The company, which makes Smirnoff vodka, Casamigos tequila and Johnnie Walker whisky, expects the pressures on consumers to persist in the coming months, echoing a warning from fast-food chain McDonald’s on Monday.
“We are in a very extraordinary consumer environment,” said chief executive Debra Crew. “You do see persistent inflation that is really weighing on consumers and weighing on their wallets.”
The drinks industry was already facing a decline in demand from the peaks scaled during the pandemic, but Diageo’s grim outlook is likely to feed fears over the strains on consumers across major economies.
Shares in Diageo tumbled more than 9 per cent in early trading on Tuesday.
The concern from Diageo and McDonald’s comes as investors are paying close attention to signals that consumers are showing signs of flagging.
Simon Hales, analyst at Citi, said the outlook was “likely to prompt downgrades” for Diageo. “With near-term trading visibility still low we expect the stock to trade lower today,” he noted.
Diageo reported that sales in the 12 months to the end of June fell 1.4 per cent to $20.3bn, while the volume of drinks it sold during the period dropped 5 per cent as consumers cut back.
The “challenging consumer environment” would persist in the current financial year, which runs until June 2025, Diageo said.
The cautious outlook is set to deepen the challenges facing Crew.
In November, the company warned on profits, as sales in Latin America and the Caribbean plunged.
Since then several senior executives have stepped down, including chief financial officer Lavanya Chandrashekar, who will be replaced by Nik Jhangiani, CFO at Coca-Cola’s largest bottler Coca-Cola Europacific Partners, in September.
Diageo said it was now focused on restoring organic net sales growth to between 5 and 7 per cent, its medium-term forecast.
Analysts believe that the guidance is too ambitious, given the consumer environment and the cyclical nature of the spirits industry.
“It has become clear that spirits growth is volatile — sometimes it is far ahead of this range like the early years of the pandemic and sometimes well below like in recent years,” said Laurence Whyatt, analyst at Barclays. “Therefore such a narrow range appears naive at best and misleading at worst.”
Crew said the company expected to get back on track for its medium-term guidance one the consumer environment improved.
In North America, the company’s biggest market, spirits sales dropped 3 per cent on an organic basis, driven by a volume drop of 5 per cent as the US consumer showed increasing signs of strain.
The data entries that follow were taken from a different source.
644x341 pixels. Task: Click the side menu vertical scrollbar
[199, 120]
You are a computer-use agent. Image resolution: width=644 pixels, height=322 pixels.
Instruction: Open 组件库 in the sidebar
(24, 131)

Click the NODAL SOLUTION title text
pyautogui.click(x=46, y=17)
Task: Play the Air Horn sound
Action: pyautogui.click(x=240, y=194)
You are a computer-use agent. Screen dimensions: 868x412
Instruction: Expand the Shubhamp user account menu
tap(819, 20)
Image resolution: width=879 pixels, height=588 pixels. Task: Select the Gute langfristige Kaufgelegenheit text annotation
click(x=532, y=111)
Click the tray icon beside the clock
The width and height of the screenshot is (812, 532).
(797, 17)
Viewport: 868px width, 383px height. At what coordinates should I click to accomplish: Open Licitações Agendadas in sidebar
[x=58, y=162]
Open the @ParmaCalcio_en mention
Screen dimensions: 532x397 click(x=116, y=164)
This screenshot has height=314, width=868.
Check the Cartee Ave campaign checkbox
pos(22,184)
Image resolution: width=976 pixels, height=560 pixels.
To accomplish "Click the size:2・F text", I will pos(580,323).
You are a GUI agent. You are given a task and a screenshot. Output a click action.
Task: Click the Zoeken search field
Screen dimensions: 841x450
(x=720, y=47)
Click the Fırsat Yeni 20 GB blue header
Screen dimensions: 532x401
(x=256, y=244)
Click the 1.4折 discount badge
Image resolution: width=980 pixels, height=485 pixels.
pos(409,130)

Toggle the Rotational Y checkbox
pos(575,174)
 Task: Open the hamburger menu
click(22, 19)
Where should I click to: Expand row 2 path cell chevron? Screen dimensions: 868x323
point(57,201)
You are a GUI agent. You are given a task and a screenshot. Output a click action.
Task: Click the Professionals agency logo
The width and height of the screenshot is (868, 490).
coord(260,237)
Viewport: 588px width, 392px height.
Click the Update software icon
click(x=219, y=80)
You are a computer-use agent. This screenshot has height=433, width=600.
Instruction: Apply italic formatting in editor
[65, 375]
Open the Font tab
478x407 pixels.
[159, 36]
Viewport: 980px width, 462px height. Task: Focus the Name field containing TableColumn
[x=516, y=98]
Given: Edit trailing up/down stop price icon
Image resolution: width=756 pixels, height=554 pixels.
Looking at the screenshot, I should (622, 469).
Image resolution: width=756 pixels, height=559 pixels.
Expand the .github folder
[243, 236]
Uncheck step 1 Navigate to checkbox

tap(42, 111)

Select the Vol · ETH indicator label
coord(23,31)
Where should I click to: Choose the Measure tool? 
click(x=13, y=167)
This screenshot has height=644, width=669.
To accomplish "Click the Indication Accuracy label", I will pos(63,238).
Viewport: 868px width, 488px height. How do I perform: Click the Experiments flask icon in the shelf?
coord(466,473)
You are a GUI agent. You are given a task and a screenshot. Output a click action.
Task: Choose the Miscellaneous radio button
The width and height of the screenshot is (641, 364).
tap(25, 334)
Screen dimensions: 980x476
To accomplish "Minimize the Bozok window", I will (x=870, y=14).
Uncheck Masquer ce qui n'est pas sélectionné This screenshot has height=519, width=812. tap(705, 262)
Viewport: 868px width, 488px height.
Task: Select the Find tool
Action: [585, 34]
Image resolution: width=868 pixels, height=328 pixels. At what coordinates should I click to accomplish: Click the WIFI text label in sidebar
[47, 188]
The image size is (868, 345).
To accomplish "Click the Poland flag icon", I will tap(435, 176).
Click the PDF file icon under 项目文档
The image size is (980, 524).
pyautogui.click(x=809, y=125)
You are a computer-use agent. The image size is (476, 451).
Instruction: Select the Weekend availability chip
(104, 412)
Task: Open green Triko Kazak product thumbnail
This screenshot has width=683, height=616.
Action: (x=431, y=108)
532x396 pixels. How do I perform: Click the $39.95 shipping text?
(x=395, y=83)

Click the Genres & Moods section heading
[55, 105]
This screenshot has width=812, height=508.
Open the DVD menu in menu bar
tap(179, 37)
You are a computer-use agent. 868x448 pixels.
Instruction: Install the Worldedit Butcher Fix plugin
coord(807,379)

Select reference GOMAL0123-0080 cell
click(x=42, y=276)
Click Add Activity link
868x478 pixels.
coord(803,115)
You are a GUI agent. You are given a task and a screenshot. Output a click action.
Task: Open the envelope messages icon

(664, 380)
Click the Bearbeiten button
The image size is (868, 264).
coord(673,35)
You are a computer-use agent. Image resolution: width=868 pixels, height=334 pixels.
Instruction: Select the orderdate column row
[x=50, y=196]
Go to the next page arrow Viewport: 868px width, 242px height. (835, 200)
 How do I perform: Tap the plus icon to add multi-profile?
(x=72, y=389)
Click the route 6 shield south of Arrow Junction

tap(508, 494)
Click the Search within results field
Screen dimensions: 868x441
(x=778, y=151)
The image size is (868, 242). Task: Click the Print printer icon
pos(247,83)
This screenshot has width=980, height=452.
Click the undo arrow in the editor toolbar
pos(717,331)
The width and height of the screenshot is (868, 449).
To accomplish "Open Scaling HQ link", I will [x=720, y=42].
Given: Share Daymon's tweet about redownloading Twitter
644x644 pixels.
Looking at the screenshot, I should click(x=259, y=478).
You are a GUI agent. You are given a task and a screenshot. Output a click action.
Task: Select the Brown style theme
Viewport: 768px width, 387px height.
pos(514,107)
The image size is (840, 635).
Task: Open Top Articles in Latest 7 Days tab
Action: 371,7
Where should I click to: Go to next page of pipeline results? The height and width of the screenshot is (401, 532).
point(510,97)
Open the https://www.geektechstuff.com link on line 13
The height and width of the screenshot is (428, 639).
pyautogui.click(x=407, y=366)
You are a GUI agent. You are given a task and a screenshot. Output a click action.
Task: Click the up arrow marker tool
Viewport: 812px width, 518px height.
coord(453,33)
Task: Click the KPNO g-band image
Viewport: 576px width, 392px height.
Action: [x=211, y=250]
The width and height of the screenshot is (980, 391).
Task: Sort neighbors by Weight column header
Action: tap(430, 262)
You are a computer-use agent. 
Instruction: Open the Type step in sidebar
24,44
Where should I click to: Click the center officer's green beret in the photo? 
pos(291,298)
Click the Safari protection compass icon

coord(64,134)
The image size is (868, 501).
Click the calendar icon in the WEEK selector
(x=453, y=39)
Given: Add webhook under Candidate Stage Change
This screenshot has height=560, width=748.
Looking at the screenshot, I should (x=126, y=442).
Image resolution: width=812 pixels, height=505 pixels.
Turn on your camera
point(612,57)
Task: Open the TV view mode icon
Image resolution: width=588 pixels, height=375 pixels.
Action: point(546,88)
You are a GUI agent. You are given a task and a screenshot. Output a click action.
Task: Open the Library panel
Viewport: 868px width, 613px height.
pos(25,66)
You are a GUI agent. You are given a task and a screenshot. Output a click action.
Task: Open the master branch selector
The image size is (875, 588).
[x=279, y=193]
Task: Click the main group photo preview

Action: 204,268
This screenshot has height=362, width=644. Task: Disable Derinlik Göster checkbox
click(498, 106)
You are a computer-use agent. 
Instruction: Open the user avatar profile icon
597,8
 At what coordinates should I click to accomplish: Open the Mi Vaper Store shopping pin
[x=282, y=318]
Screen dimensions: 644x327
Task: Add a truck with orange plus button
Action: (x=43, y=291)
Tequila sales, which for the last few years have driven growth for the group, fell 5 per cent.
Declines were led by a 22 per cent drop in sales of Casamigos, which was co-founded by George Clooney. Sales of Don Julio, however, rose 12 per cent.
“While we see some pockets of down trading, we also see pockets of premiumisation,” Crew told reporters. Diageo’s strategy has long been based around premiumisation — the idea that people want to drink less, but more expensive products. In the cost of living crisis, this strategy is being tested.
In Latin America, where sales had plummeted in the first half after retailers bought more spirits inventory than they could sell on to inflation-hit consumers, net sales declined 15 per cent, led by a 30 per cent decline in Mexico, the group’s second-largest market, as consumers traded down to cheaper tequilas.
“We are not gaining share in that market, and we are looking at how we deploy that portfolio in Mexico so that we can get back into shared growth,” Crew said.